The Path Forward: Standardization or Chaos
The community is at an inflection point. The current system, where each quantizer maintains their own recipes, calibration data, and quality standards, doesn’t scale. Users are left comparing apples to oranges, and as this benchmark shows, sometimes the orange is actually a potato.
Several paths forward emerge:
- Mandatory Metadata: Quantizers could embed KLD/PPL scores directly in GGUF metadata or READMEs. This requires community buy-in and tooling support from platforms like Hugging Face.
- Standardized Benchmark Suites: A community-maintained evaluation harness using fresh corpora, run on diverse hardware. This prevents imatrix contamination and provides apples-to-apples comparisons.
- Federated Testing: Users run benchmarks on their own hardware and contribute results to a central database. This scales better than relying on a few volunteers with RTX 3060s.
- Upstream Integration: As GGML joins Hugging Face, first-party quantizations could come with guaranteed quality metrics and CI validation.
The last option is most promising. When the maintainers of the format also produce the quantizations, the feedback loop tightens. Bugs like the MXFP4 injection get caught before release, not after community outcry.
Practical Takeaways: What You Should Do Today
- Stop trusting filenames blindly. A Q4_K_M from 2024 is not a Q4_K_M from 2026. Recipes evolve, and not always for the better.
- Run your own KLD benchmarks on models you depend on. It’s slow, expect hours for a full sweep on consumer hardware, but it’s the only way to know for sure. Use fresh data, not wikitext2 if you suspect contamination.
- Prioritize KLD over PPL for recipe comparison. Use PPL as a sanity check, but trust KLD for structural fidelity.

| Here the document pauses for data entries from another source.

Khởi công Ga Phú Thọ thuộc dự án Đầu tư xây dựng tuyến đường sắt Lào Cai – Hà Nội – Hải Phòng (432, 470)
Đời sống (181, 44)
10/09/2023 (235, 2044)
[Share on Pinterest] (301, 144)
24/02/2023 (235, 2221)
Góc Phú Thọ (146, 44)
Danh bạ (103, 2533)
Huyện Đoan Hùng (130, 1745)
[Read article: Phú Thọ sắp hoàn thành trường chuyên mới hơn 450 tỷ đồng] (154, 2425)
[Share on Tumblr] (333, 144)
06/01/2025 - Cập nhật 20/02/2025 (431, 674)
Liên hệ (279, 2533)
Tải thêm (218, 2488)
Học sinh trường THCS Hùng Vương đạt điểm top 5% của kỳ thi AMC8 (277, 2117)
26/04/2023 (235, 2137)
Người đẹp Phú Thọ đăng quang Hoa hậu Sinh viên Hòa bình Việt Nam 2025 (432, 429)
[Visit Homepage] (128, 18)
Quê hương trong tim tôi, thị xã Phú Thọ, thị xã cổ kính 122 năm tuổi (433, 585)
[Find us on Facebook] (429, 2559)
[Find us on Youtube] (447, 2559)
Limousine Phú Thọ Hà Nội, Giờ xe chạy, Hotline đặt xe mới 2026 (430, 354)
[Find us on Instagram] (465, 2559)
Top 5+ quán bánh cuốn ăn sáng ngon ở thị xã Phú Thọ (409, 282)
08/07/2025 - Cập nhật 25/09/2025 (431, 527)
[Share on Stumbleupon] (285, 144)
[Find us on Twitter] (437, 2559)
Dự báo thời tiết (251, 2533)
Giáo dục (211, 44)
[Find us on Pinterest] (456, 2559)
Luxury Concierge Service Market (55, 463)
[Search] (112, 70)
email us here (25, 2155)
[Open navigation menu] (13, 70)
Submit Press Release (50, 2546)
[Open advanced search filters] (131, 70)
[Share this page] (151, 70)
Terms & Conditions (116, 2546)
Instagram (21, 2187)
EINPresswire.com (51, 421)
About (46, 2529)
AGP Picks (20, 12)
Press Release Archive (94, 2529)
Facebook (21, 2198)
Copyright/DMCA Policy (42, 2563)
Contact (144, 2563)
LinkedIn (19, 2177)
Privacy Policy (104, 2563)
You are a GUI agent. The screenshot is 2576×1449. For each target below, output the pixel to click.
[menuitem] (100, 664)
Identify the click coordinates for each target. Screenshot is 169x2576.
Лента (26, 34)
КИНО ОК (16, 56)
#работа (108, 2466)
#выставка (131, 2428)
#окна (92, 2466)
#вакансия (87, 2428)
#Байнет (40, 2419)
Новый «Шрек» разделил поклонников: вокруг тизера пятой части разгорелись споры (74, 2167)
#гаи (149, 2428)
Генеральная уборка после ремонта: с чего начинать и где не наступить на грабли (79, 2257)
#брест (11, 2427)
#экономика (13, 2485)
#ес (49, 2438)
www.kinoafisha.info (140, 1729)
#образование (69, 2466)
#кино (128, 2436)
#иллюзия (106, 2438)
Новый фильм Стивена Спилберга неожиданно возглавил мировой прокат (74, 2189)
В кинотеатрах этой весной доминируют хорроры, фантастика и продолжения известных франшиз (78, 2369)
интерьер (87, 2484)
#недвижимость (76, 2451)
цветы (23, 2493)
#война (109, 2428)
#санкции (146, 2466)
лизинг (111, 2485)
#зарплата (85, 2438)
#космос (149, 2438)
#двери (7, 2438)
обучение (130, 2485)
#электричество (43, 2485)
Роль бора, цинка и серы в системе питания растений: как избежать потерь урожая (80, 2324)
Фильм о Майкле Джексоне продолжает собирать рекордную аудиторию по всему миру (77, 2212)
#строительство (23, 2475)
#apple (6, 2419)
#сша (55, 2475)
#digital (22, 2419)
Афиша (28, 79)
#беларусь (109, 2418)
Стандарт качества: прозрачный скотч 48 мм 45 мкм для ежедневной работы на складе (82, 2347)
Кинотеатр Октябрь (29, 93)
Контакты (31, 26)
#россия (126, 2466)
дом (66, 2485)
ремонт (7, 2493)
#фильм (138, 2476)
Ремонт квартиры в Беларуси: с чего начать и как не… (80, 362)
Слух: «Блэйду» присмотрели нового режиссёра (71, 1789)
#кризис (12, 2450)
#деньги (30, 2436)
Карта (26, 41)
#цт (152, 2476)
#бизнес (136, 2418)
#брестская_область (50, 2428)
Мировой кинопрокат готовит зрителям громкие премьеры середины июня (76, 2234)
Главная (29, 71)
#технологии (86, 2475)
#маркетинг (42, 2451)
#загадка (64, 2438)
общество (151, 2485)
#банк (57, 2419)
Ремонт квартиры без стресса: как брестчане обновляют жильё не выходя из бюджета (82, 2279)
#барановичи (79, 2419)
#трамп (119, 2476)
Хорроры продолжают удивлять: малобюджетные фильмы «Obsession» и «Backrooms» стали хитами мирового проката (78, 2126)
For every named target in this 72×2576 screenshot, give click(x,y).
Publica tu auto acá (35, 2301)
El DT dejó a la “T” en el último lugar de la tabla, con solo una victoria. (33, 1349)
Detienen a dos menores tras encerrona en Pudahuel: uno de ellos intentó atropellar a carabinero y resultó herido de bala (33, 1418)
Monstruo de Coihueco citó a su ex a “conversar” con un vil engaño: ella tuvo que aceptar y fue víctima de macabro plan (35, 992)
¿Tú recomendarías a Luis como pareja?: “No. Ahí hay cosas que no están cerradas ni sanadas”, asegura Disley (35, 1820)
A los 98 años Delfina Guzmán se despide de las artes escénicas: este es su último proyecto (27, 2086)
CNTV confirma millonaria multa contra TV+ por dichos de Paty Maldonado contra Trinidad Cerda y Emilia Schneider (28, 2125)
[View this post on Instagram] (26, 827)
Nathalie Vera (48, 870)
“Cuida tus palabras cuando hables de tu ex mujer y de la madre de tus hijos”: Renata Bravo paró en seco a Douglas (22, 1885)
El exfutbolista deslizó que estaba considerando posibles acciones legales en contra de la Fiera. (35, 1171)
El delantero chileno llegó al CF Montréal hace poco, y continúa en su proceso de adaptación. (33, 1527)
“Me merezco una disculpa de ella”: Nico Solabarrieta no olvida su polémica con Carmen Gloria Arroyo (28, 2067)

- Size isn’t everything. That 16GB IQ4_XS might serve you better than a 20GB Q4_K_M if you’re memory-constrained. Check the efficiency scores.
- Watch for MXFP4 in attention layers. If you’re using Unsloth’s dynamic quants from early 2026, verify tensor types. The issue is acknowledged and being fixed, but old files linger.
- Contribute back. If you have the hardware, run benchmarks and share them. The community needs more data, not more opinions.
The Bottom Line
Quantization fidelity benchmarking with KLD and PPL isn’t just a nice-to-have, it’s becoming a requirement for serious local LLM deployment. As practical limits of quantized models on low-end hardware become more apparent, and as model architectures grow more complex, the gap between “it runs” and “it runs well” widens.
The Qwen3.5 analysis proves that we can no longer afford to treat quantization as a solved problem. Every new model architecture, every novel quant type, every “dynamic” recipe introduces unknowns that only rigorous measurement can resolve. The “vibes-based” era is over. Welcome to the bloodwork era.
Your move, quantizers. Show us the numbers.